I feel so helpless sometimes, unable to decide which way to lead myself when time comes to choose. I want everything and everyone but there is as only room as there is needs. And wants really mean nothing if they are not a necessity.
But I feel I am sane enough now to not involve others in my insane thoughts. Having said that, there are times when I spill the cup and tell some of my closest people and essentially ruin their happy time too and I am guilty of that, not proud of it but I am blessed to have such people who, after listening to my shit story, have not given up on me yet.
I have been unemployed for nearly 2 years now and I don’t know how my family is managing everything including taking care for my needs especially my brother. Feels like he is the only one taking care of the family. I have seen him giving up his own needs so he could get together this family and I don’t want to be a burden to him or the family. So I want to do something, at least to take care of myself and my wife so he does not have to worry about us.
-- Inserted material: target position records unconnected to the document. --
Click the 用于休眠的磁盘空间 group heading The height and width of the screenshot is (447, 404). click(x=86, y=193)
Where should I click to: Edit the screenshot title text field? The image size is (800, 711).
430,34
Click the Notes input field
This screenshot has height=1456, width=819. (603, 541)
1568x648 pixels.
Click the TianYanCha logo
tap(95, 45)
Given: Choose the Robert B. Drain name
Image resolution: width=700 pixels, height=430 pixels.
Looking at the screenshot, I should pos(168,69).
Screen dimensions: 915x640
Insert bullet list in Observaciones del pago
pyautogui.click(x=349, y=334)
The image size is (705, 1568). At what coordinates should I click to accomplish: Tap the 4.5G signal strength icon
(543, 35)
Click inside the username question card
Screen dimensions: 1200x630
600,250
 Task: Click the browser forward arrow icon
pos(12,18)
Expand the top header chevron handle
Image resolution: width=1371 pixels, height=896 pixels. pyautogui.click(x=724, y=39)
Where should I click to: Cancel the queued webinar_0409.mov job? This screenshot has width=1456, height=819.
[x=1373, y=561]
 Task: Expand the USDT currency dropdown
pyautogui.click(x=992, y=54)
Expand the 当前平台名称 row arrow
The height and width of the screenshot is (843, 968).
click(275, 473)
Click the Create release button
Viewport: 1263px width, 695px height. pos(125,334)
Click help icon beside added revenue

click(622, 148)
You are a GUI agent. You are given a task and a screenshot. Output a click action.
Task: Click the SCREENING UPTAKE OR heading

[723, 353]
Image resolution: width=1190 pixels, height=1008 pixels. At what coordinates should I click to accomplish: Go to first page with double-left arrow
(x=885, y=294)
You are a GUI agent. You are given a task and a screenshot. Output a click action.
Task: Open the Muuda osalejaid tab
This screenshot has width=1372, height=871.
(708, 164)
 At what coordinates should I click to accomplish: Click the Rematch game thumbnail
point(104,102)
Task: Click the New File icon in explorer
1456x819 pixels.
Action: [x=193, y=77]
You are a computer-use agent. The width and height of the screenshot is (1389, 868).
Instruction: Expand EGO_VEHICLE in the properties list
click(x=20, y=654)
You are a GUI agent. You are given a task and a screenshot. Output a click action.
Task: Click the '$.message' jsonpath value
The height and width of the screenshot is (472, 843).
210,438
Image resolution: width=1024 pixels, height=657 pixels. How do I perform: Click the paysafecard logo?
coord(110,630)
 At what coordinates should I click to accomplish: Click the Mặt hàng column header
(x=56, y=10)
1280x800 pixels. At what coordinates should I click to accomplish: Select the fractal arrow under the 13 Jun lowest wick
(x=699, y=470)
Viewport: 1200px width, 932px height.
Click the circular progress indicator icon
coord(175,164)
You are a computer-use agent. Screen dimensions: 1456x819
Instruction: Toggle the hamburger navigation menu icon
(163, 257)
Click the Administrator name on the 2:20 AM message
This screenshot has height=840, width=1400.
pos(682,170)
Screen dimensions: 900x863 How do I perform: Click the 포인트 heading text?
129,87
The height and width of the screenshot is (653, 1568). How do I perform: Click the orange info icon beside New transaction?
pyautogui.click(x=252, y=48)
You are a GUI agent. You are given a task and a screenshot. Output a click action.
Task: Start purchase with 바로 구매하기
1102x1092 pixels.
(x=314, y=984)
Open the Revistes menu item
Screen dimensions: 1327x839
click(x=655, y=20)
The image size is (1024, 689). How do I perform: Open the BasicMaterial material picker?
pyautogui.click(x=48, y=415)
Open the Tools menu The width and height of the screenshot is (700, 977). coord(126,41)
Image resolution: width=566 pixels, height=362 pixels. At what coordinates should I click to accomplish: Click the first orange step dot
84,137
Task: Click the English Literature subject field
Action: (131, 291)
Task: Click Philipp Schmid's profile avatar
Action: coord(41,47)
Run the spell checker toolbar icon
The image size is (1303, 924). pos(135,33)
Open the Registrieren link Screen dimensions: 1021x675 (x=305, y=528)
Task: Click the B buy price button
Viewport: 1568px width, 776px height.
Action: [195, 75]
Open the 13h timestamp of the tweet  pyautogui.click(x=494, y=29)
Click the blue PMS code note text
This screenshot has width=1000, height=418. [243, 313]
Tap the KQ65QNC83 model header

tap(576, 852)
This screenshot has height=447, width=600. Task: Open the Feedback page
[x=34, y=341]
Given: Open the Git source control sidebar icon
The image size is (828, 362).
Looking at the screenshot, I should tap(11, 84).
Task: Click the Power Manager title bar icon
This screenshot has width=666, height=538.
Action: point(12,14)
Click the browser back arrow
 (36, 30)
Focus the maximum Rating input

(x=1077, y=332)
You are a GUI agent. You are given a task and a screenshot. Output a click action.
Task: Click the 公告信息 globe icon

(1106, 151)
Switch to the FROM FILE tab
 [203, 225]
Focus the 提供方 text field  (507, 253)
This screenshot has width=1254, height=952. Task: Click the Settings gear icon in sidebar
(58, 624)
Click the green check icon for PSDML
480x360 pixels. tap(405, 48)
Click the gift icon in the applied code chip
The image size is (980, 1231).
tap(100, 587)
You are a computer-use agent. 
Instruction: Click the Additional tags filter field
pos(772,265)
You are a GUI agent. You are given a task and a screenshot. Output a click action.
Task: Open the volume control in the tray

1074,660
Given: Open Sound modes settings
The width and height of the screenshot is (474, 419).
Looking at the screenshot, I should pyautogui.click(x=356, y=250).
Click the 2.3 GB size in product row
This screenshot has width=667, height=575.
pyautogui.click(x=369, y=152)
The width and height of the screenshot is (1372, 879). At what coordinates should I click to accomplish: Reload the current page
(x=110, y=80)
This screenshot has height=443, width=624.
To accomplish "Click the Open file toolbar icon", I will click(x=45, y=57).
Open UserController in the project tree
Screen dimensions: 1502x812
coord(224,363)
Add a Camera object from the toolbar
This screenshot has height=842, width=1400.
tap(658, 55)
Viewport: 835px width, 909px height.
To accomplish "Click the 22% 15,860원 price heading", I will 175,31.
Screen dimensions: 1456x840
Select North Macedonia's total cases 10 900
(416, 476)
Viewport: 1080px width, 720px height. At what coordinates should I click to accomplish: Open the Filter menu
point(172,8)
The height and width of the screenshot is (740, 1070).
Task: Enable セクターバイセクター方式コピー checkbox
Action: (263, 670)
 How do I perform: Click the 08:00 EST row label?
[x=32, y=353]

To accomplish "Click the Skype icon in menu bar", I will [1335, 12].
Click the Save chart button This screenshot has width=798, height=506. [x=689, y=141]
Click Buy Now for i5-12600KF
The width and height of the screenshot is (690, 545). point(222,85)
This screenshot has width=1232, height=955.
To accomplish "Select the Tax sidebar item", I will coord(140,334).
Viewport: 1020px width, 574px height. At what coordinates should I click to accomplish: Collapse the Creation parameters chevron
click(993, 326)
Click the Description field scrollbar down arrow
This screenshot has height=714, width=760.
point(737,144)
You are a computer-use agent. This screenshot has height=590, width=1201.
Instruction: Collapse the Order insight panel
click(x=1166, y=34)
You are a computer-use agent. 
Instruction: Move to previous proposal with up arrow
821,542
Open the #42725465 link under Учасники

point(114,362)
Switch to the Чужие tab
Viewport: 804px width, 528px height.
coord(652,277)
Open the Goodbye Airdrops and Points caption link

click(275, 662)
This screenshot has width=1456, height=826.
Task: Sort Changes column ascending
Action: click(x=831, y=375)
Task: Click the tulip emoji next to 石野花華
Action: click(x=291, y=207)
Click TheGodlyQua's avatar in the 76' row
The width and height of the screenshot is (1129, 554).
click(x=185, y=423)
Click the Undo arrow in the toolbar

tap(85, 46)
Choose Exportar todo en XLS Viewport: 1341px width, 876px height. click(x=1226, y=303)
I HAVE EVERYTHING AND I HAVE NOTHING.
I tried freelancing writing and trust me it was one of the best ways I could earn but then again I got bored soon to carry on regularly. I do write today as well but not as many and not as often as I used to.
WHY AM I SO LAZY LAID BACK PIECE OF SHIT?
If not anything, this writing gig at least helped me to have some dime on my pocket and fulfill some of my needs.
I WANT TO CHANGE BUT I AM ALSO RESISTING IT IN SOME WAY.